# What is a "vanishing moment"?

In this paper, Sweldens says about desireable properties of wavelets:

To analyze and represent such signals we need wavelets that are local in space and frequency. Typically this is achieved by building wavelets which have compact support (localization in space), which are smooth (decay towards high frequencies), and which have _vanishing moments_ (decay towards low frequencies).

I understand that compact support means the function is non-zero on a limited portion of its domain. "Smoothness" I believe means that there are no corners in the basis function, ie it would not take infinitely high frequencies to represent the curve (using Fourier analysis).

I do not know what a "vanishing moment" means, intuitively, though. Why would you call a "decay to towards low frequencies" a vanishing moment?

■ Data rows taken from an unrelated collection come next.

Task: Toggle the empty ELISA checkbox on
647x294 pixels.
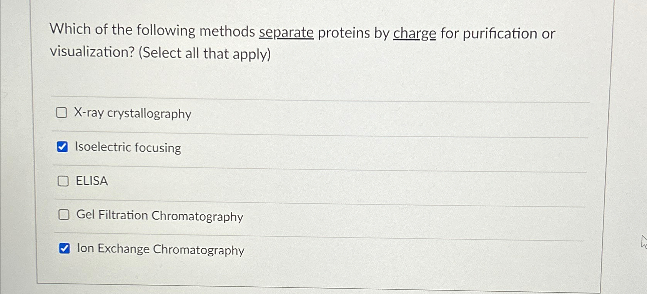Action: point(63,181)
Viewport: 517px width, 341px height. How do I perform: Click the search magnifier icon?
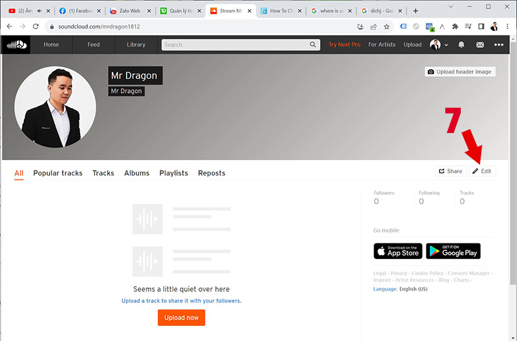313,45
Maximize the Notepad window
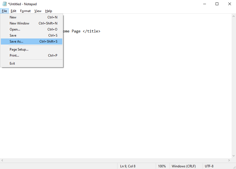Viewport: 236px width, 169px height. (x=217, y=4)
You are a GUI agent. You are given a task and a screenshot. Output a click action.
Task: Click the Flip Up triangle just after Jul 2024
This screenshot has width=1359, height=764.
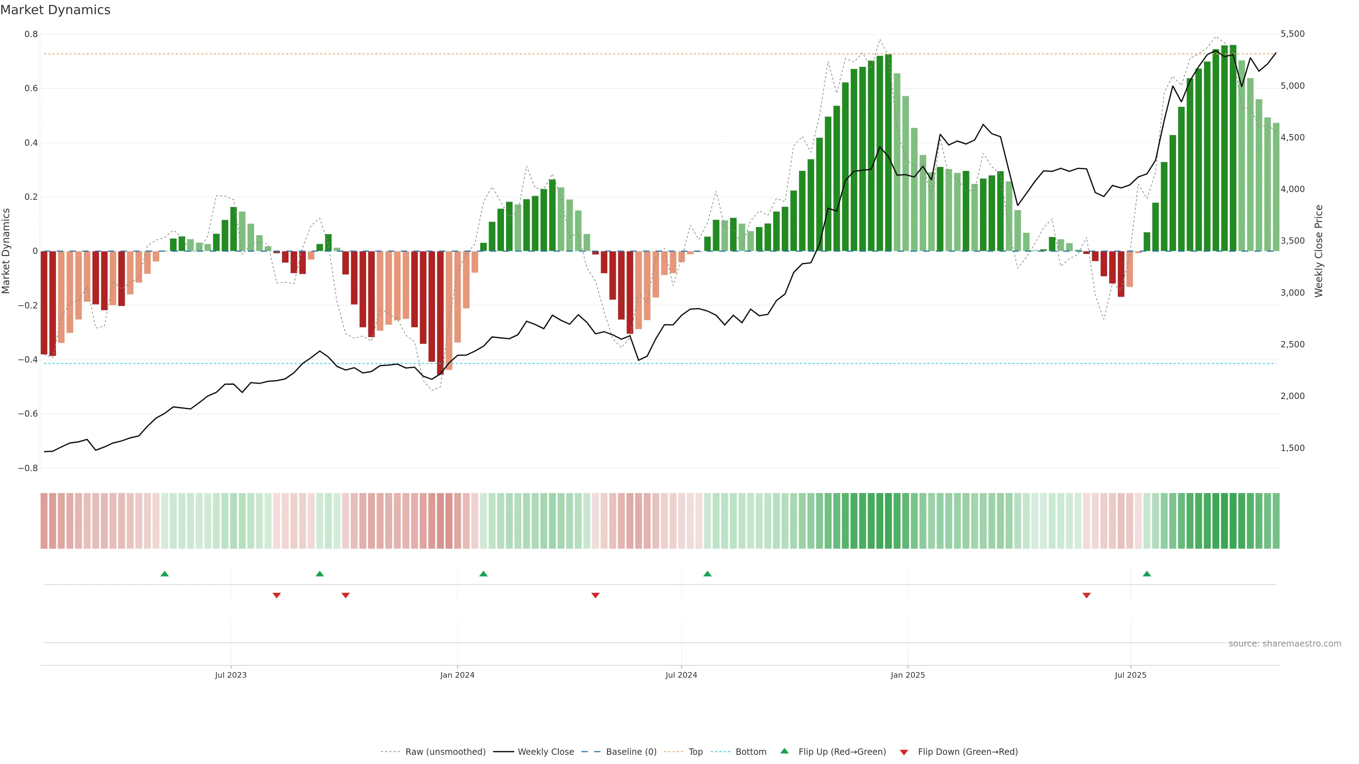pos(707,574)
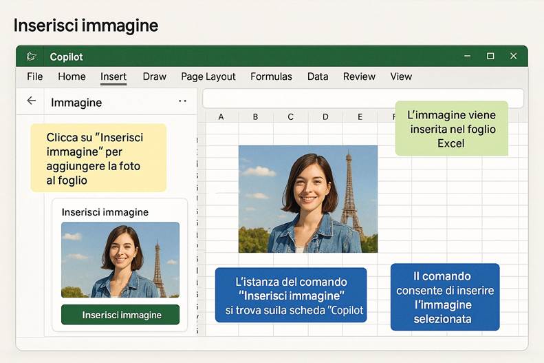Click the photo thumbnail in the side panel
The height and width of the screenshot is (363, 544).
click(120, 260)
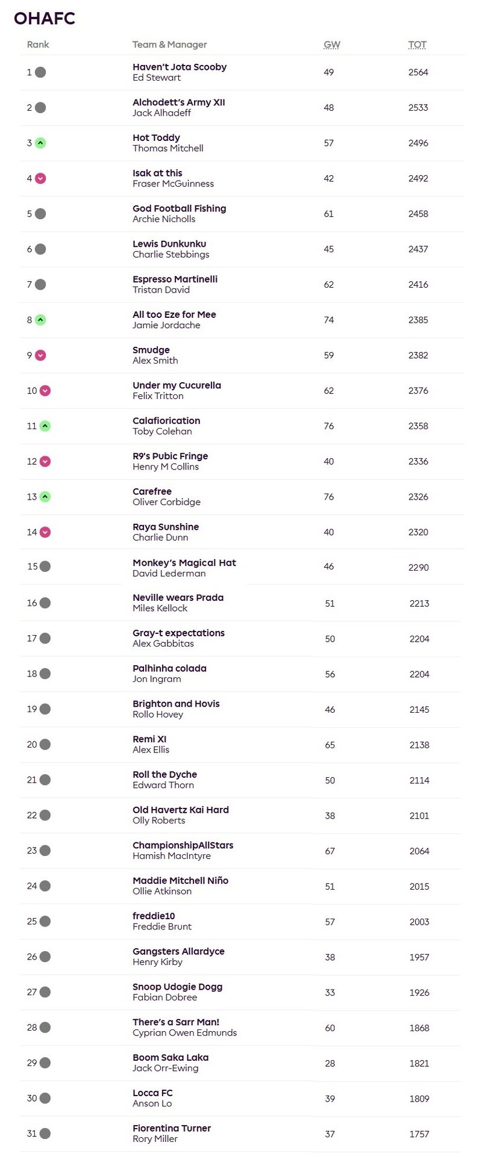Open the Calafiorication team page
The width and height of the screenshot is (482, 1157).
click(x=166, y=421)
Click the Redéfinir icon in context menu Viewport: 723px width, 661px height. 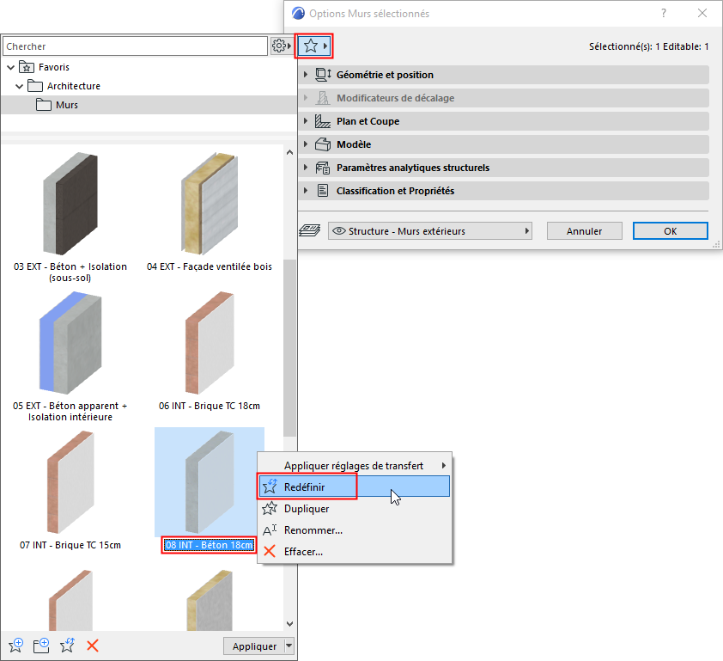tap(270, 486)
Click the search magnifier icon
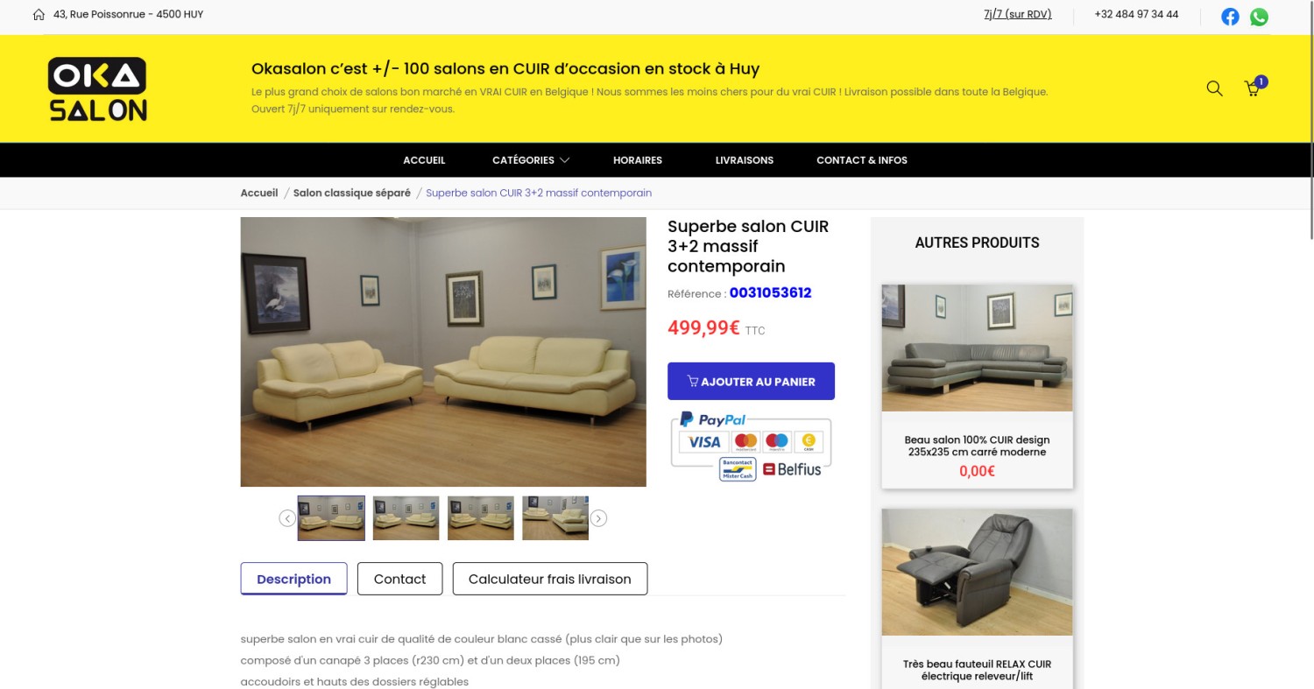Viewport: 1314px width, 689px height. [x=1214, y=88]
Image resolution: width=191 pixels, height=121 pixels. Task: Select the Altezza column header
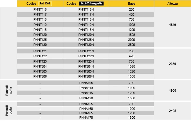(x=172, y=4)

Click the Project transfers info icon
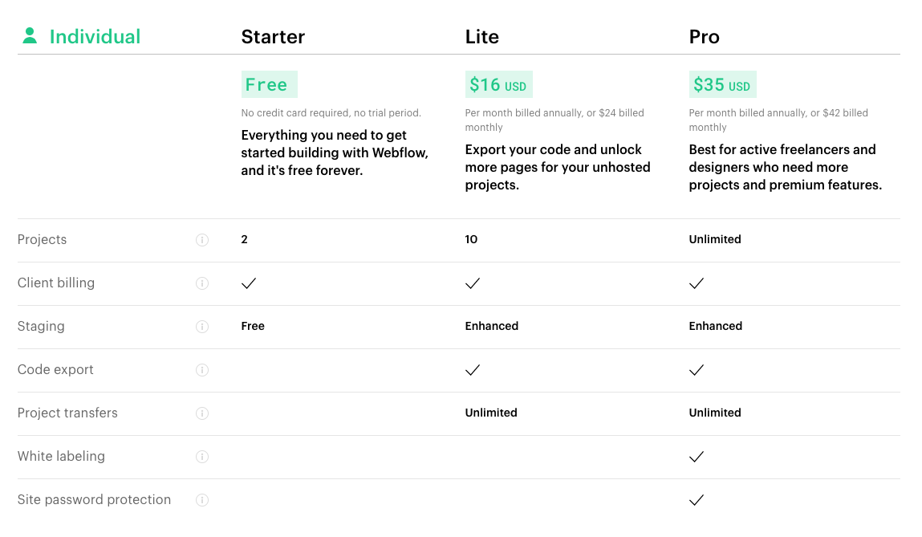202,413
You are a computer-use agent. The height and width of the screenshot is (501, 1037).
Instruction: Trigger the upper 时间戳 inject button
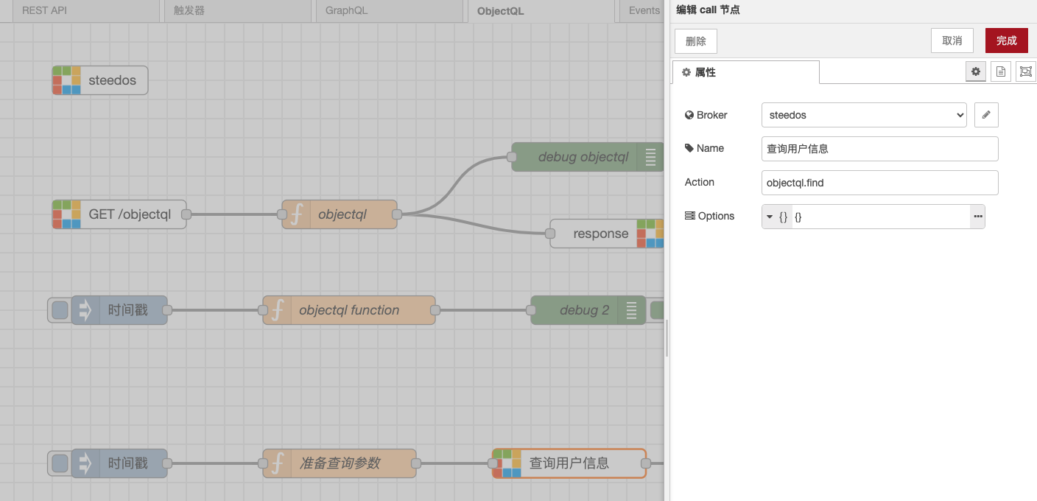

The basic idea is that a wavelet has $p$ vanishing moments if and only if the wavelet scaling function can generate polynomials up to degree $p-1$. The "vanishing" part means that the wavelet coefficients are zero for polynomials of degree at most $p-1$, that is, the scaling function alone can be used to represent such functions. More vanishing moments means that the scaling function can represent more complex functions. Loosely, you can think of it as
$$\textrm{more vanishing moments } \rightarrow \textrm{ complex functions can be represented with a sparser set of wavelet coefficients.}$$
The "moments" part comes from the fact that this is all equivalent to saying that the first $p$ derivatives of the Fourier transform of the wavelet filter all are zero when evaluated at 0. This is perfectly analogous to the probabilistic idea of a "moment generating function" of a random variable, which is basically the Fourier transform, and the $n$-th derivative evaluated at zero gives the $n$-th moment of the variable (i.e. the expected value, the expected value of the square, of the cube, etc.) So these Fourier transform derivative-zeros correspond to integrals back in the time/space domain that must be zero for the wavelet. In a sense, these conditions mean that the wavelet is "unbiased." It doesn't skew the function that is being transformed because the wavelet itself has no expected effect on a function until that function has a non-trivial $p+1$ order derivative.